Start of DATASET RECORDS

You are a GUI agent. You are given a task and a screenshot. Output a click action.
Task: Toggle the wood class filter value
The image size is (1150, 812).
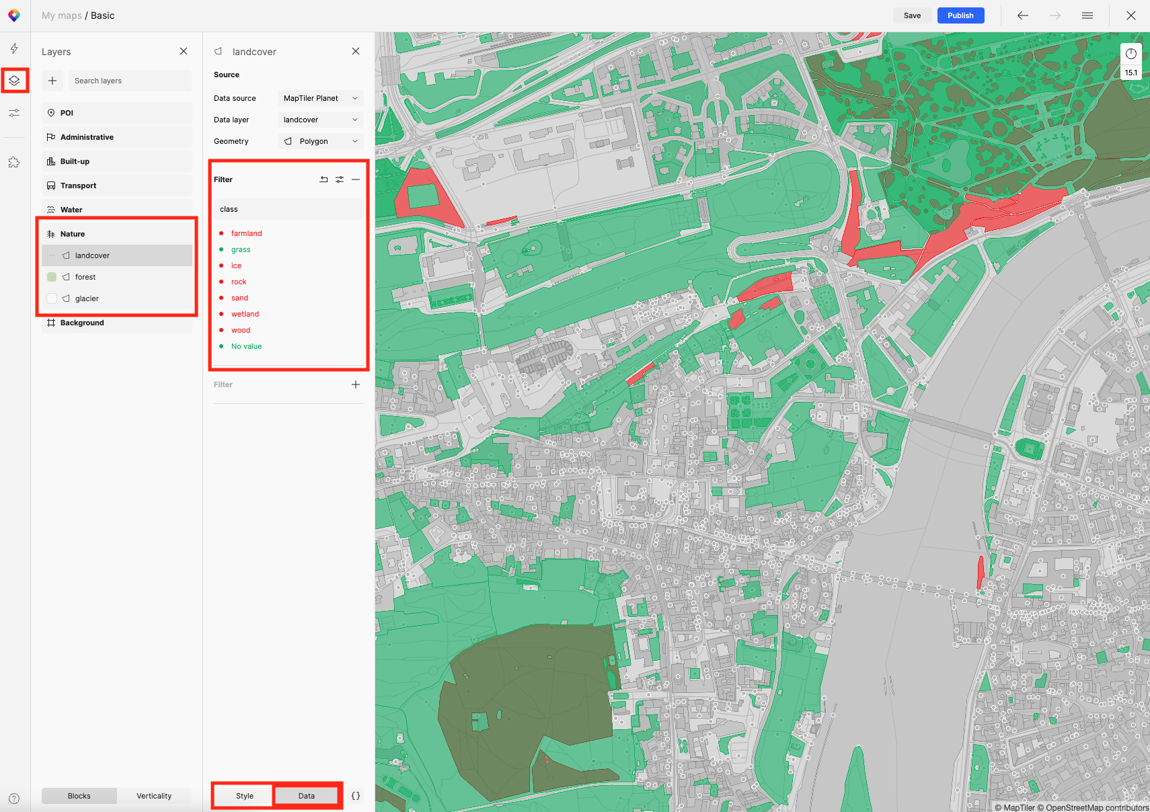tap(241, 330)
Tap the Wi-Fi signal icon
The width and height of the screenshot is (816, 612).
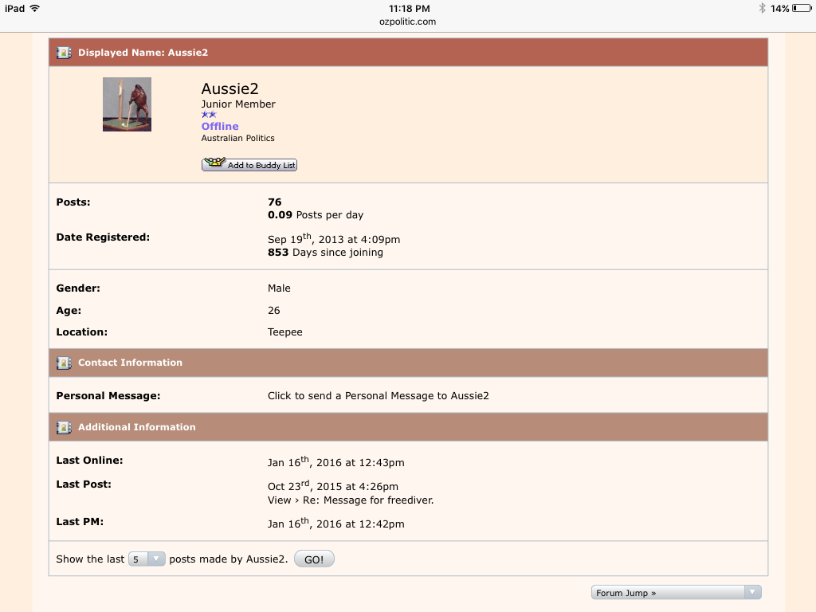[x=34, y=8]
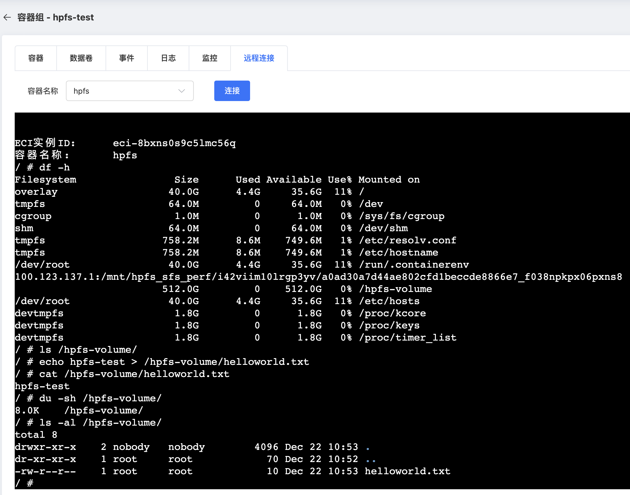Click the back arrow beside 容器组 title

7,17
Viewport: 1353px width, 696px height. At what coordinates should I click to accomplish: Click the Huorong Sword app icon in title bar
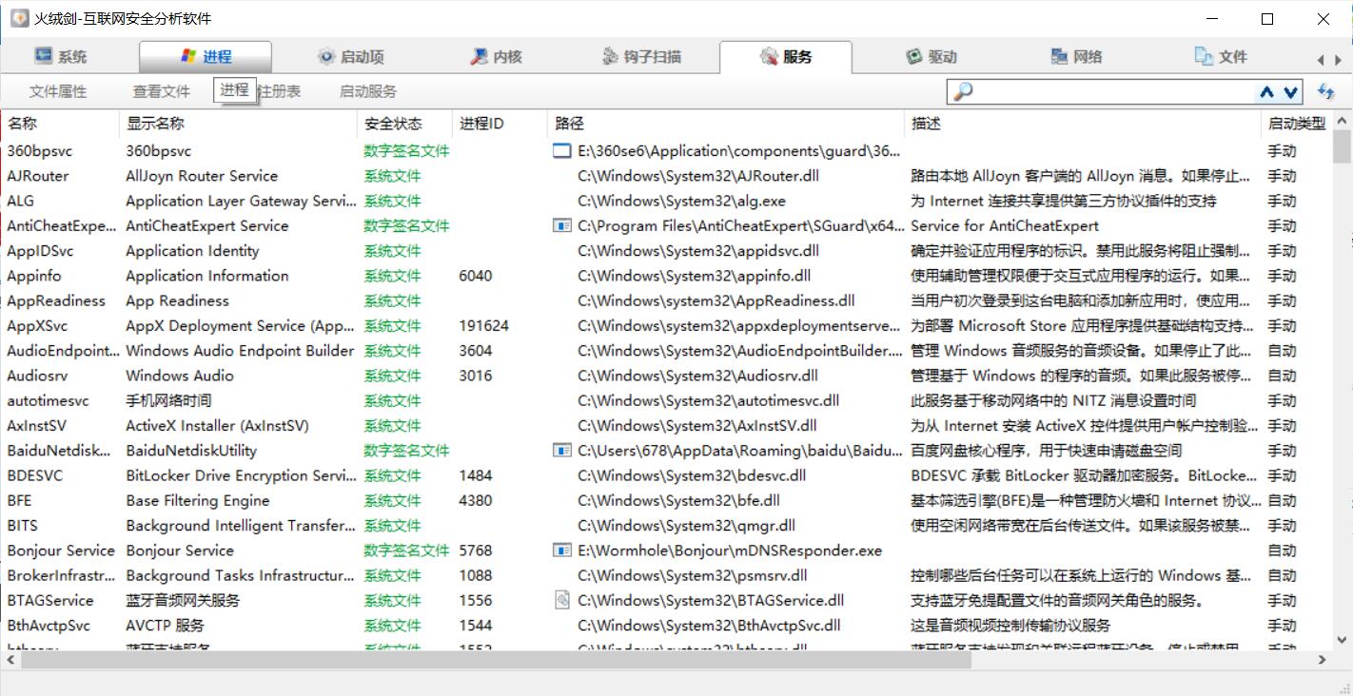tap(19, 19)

End of DATASET RECORDS
Start of DATASET RECORDS

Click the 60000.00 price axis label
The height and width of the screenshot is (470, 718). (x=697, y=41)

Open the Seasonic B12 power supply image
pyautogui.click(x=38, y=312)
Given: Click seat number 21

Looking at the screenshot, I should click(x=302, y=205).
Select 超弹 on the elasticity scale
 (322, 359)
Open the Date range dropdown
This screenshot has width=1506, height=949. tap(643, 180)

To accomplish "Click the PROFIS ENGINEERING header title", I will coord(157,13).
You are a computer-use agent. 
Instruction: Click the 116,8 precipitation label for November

End of DATASET RECORDS

> _THE REQUEST_
Rewrite the lines from the line with "You are a GUI" to the line with "tap(19, 19)", putting "screen capture" in place of "screenshot" and keeping everything else unchanged. Leave the pictures out of your answer.

> _SOLUTION FOR THIS TASK_
You are a GUI agent. You are given a task and a screen capture. Output a click action.
Task: Toggle the wood class filter value
The image size is (1150, 812).
tap(241, 330)
Tap the Wi-Fi signal icon
The width and height of the screen capture is (816, 612).
[x=34, y=8]
Click the back arrow beside 容器组 title

7,17
Viewport: 1353px width, 696px height. At what coordinates should I click to accomplish: Click the Huorong Sword app icon in title bar
tap(19, 19)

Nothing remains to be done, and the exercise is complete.